Last year during the 100 year commemorations of the beginning of World War I, there was a news presentation on Oradour-sur-Glane, in the Limousin region. It is a little town that was destroyed during World War II and has been left as is since 1944. I asked Anne if it would be possible to go, so we headed off this weekend.
I wondered at the time (mustn't have listened too intently to the news piece) why they preserved this village... after all, there must have been hundreds of villages destroyed by the Germans in World War II.
It wasn't until I arrived at the memorial site that I realised the actual horror that took place in Oradour on the 10th June 1944. It wasn't, in fact, victim to German bombings but a massacre on an unimaginable scale.
In Oradour, even during the war, life went on and it was a village that experienced little trouble. There were no resistance fighters and no touble between the inhabitants and the occupiers. But on the 10th of June, that would change. The village was surrounded by Nazi soldiers and vehicles and the townspeople were rounded up into the town square. But no one was particularly worried, they thought that their identity papers were going to be checked.
Translation: In this square the population was assembled.

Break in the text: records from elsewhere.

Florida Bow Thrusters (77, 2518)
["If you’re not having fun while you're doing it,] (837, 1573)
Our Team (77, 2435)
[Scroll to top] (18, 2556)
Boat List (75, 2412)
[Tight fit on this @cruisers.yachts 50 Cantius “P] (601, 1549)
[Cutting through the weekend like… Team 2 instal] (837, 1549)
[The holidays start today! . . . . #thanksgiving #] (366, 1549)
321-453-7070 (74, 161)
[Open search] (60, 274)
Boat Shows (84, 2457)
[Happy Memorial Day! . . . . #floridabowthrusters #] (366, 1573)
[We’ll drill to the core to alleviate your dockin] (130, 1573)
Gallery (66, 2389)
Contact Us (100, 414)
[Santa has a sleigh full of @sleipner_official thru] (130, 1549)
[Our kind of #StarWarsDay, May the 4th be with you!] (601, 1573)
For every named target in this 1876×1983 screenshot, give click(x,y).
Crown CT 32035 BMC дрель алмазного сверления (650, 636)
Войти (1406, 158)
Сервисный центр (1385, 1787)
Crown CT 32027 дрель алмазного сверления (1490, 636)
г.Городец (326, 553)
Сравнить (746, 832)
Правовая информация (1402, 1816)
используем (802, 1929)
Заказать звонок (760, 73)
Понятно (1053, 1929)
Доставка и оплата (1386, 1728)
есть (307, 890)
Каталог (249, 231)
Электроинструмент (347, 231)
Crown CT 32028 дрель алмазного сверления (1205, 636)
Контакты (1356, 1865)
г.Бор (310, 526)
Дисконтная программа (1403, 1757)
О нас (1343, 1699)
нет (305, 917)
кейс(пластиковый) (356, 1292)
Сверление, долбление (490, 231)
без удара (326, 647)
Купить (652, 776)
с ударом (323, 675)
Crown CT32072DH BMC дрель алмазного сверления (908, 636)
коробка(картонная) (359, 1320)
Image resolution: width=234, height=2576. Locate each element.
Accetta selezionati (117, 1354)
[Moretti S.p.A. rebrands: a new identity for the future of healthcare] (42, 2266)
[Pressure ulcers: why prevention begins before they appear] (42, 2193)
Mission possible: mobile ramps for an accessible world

In the village green, the population of the town was divided: men on one side, women and children on the other. The women must have been somewhat relieved when they, along with the children, were led to the church. The men were split into five groups throughout the village. Then at around 4pm an explosion in the village signalled the start of the massacre. The SS fired low at the men's legs until nothing moved. They then lit fires and the dying and mortally wounded were burnt alive.
From the inside of the church the women heard the rattle of the machine guns and knew their menfolk were being killed, but certainly could not imagine the horror of the scene. After hours of anguished waiting, the women saw the church door open. Were they going to be set free?
No, the two Germans that came in had already closed the door. They lit a fire near the communion table and left the building, locking the door behind them. The women and children were burnt alive in the church while the soldiers fired through the windows.
By pure miracle, five men and one woman managed to escape. Those returning to Oradour from Limoges that afternoon were prevented from doing so.
After a night of revellry, the German soldiers left the village and it was only in the early hours of the following day that people returned to Oradour and discovered the horror that had taken place - 642 townspeople massacred, the youngest eight days old. Whole families were decimated. Very few of the bodies could be identified.
I found this visit incredibly difficult. There were times where I had to just take time to shed a few tears. The church was particularly harrowing. How on earth could they commit that horror in a church? What really moved me was seeing the remains of the pram which, when found, contained the remains of a 10 month old baby.
The charred remains of some of the victims.
No one knows why exactly this massacre took place, the Germans have given many varying reasons, for example retribution for the wounding and killing of German soldiers. The best guess is that they wanted to make and example and terrorise the inhabitants of this region.
Translation: Here men committed the greatest offence against their mothers and all women - they did not spare the children.
After leaving Oradoar, we headed for Limoges, which is famous for its enamel and porcelain, before heading out for dinner. We enjoyed a delicious meal of Limousin beef.